Retireby45ish
Recycles dryer sheets
- Joined
- Dec 8, 2018
- Messages
- 209
I guess the % isn't as important to me as the $ amounts. So to extend Sunsets's example, let's say that I buy 10 contracts rather than invest $316,830 in the SPY and my investment in the LEAPs is $158,000.
If index rises to 450, 1000 shares of SPY are worth $450,000 and a $133,170 gain where at expiry the LEAPs are worth $290,000 and a gain of $132,000.
If index is flat then 1000 shares of SPY are worth $316,830 and $0 gain where at expiry the LEAPs are worth $156,830 and loss of $1,170.
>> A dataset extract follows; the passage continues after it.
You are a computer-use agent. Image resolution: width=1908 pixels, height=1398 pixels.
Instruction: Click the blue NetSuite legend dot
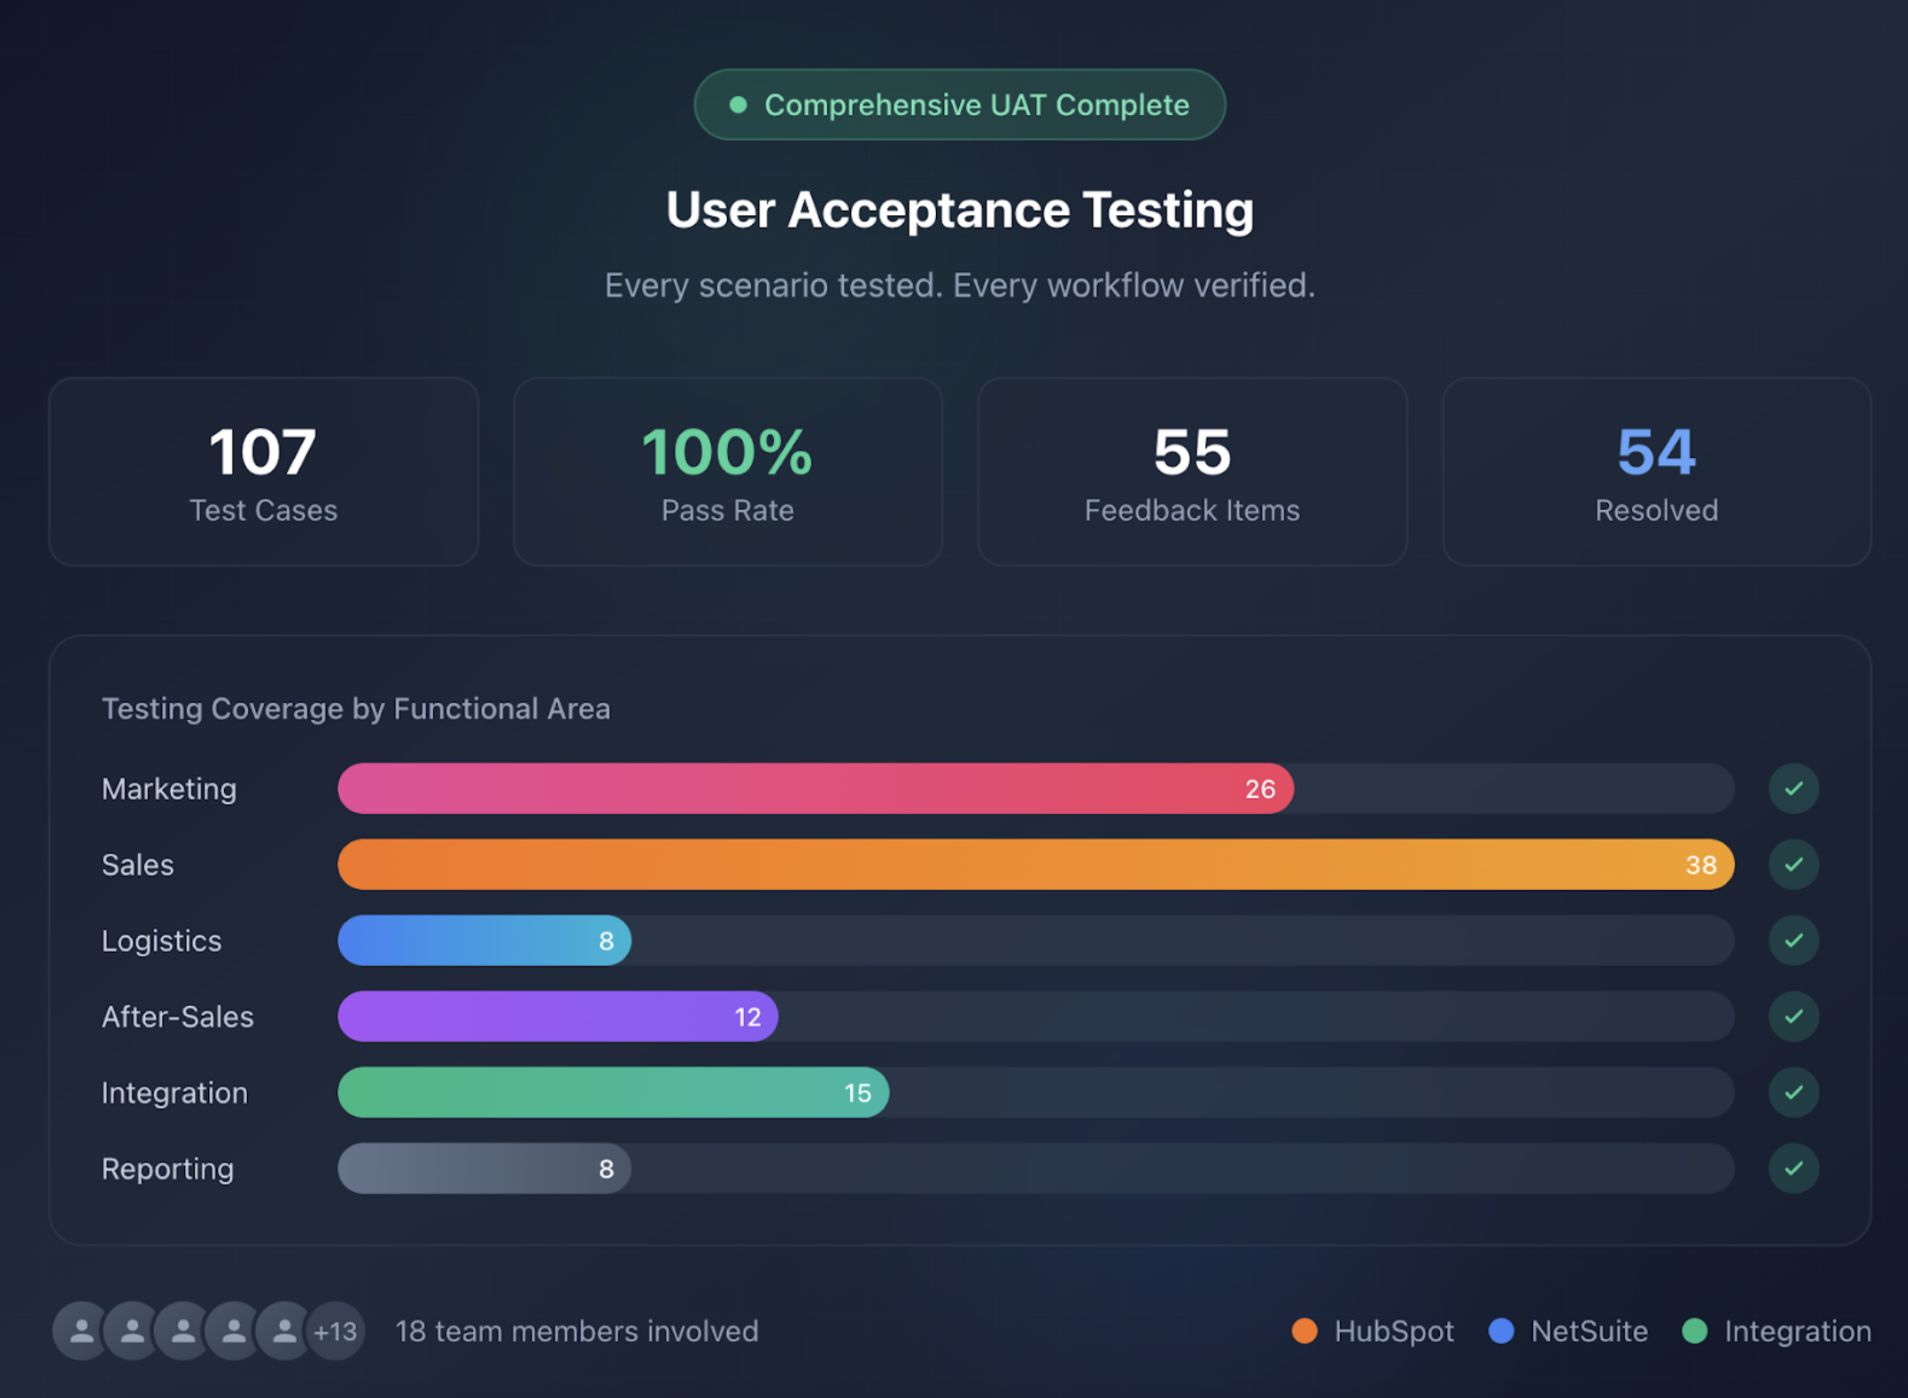tap(1501, 1331)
If index is 266.83 then 1000 shares of SPY are worth $266,830 and a loss of $50,000 where at expiry the LEAPs are worth $106,830 and a loss of $51,170.
So in that scenario it seems to me that you are getting roughly the same investment gain as directly investing in the SPY but with your downside limited to $158,000 loss at worst.
Now all of that said, I was thinking of LEAPs that were more like 15% or so in-the-money vs 50% in-the-money.
That makes sense. If you look at it as a dollar amount there is no real difference. And I guess the only thing you give up is that $1170 (optionality) plus the dividends you would have gotten along the way in the SPY, which is another 1.8% or so yearly.